Michael A. Robert, Ph.D.
   Assistant Professor
   Department Mathematics
   Virginia Tech

  My research is focused on utilizing mathematical models to develop a better understanding of the various processes underlying infectious disease dynamics. My work to date has been more narrowly focused on mosquito-borne diseases such as dengue, chikungunya, and Zika. Each of these three diseases are vectored primarily by Aedes aegypti mosquitoes. Dengue has been established throughout Southeast Asia, Africa, and the Americas for decades; chikungunya and Zika have only recently experienced global spread with the first reports of the two viruses in the Western Hemisphere occurring in 2013 and 2015, respectively. Emergence and spread of these viruses is driven by expansion of the vector distribution, urbanization, and increases in global travel. All three viruses are often imported into populations that are currently nave to the diseases but could potentially sustain local transmission. There are no prophylactic treatments or vaccines for chikungunya or Zika, and currently licensed vaccines for dengue have incomplete efficacy at protecting against the multiple strains of the virus.

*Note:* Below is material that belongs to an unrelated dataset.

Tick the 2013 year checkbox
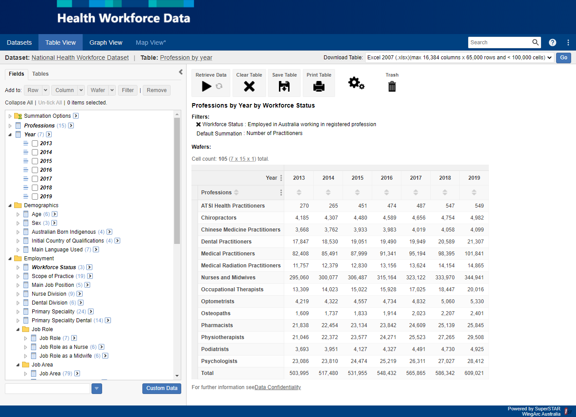pyautogui.click(x=35, y=143)
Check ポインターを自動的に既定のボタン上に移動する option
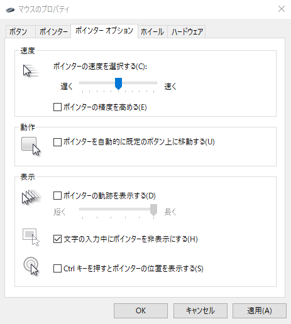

Control of the viruses relies upon control of the vectors, although effective, sustainable vector control programs are rare, so novel control alternatives are being investigated.

My work covers various facets of the dynamics of vector-borne disease spread and control. Below, I describe some projects in more detail. Articles for published work can be found on the Publications page.

Understanding Emergence and Spread of Vector-Borne Disease in Nave Populations

Mathematical models are valuable tools for understanding the factors that contribute to the introduction and emergence of a disease in populations that have rarely or never been affected by the disease. Often, data is not available to parameterize models until after a disease has begun to spread in a population. I am interested in developing a model framework to study the potential for emergence and spread of disease in nave populations by utilizing what data is available. By doing so, we can better understand some factors that potentially lead to successful emergence and pinpoint gaps in the data that need to be addressed in order to develop a better understanding of the potential for emergence and outbreaks.

Understanding the Influence of Environmental Factors on Disease Emergence and Spread

Transmission and spread of viruses such as dengue, chikungunya, and Zika depend upon interactions among humans, mosquitoes, the virus, and the environment. In particular, the rate of mosquito development and the mosquito lifespan fluctuate with changes in temperature. Temperature also impacts the extrinsic incubation period (EIP) of the virus within the mosquito host. However, the optimal temperature for EIP and the optimal temperature for mosquito development and survival are not necessarily the same. I am interested in developing models to investigate the influence of both inter-annual and diurnal temperature fluctuations on the transmission of viruses and the ability of introductions of dengue to lead to outbreaks. Such modeling exercises can be used to inform experiments to better quantify the relationship between temperature and characteristics of the virus and mosquito life history. This, in turn, can help parameterize models for studying the spread of viruses.

Optimizing Integrated Strategies to Control Vector-Borne Diseases

As novel approaches for controlling vector-borne diseases are being developed, it is important to understand how these approaches can be integrated with traditional methods to most efficiently reduce disease incidence. I am interested in utilizing the tools of optimal control theory to study and develop integrated pest management strategies for controlling vector-borne diseases.

Using Mathematical Models as Aids in Experimental Design

Statistical models are often used to guide experiments and assess experimental outcomes. While mathematical models are also used quite frequently to assess experimental outcomes (e.g. parameter estimation), it is less appreciated that these models can play a role in the design of experiments. I am interested in using models as tools for guiding the development of experiments, exploring the full potential of experimental designs, and identifying any limitations of experimental designs.

Assessing GPM Control Strategies

A number of novel methods for controlling disease vectors have been proposed in recent years. Among them are methods that fall under a broader category of pest control known as Genetic Pest Management (GPM). GPM strategies aim to release insects that have genetic material that alters either their ability to produce viable offspring (population suppression) or ability to transmit disease (population replacement). These strategies must be evaluated thoroughly before releases can occur in native populations. I am interested in using mathematical models to help to determine release strategies that will result in the desired outcome (population suppression or population replacement) as well as predict the effects of any potential shortcomings of the strategies.

Assessing control strategies involving the release of Wolbachia-infected mosquitoes

Another novel approach to reducing dengue transmission is the release of Ae. aegypti infected with the bacterium Wolbachia. Research has shown that Wolbachia infection shortens the adult life of mosquitoes and reduces their ability to transmit the dengue virus. Releases of Wolbachia-infected mosquitoes could result in a population of mosquitoes unable to transmit dengue, which would in turn result in decreased incidence of the disease. Models of Wolbachia often predict that successful invasion will result if the infection is introduced above some frequency in the native population. In practice, however, successful invasion could be limited by spatial heterogeneity, movement of mosquitoes, and stochastic effects, among other things. I am interested in using models to assess the role that these and other effects could have on the ability of Wolbachia infection to successfully invade.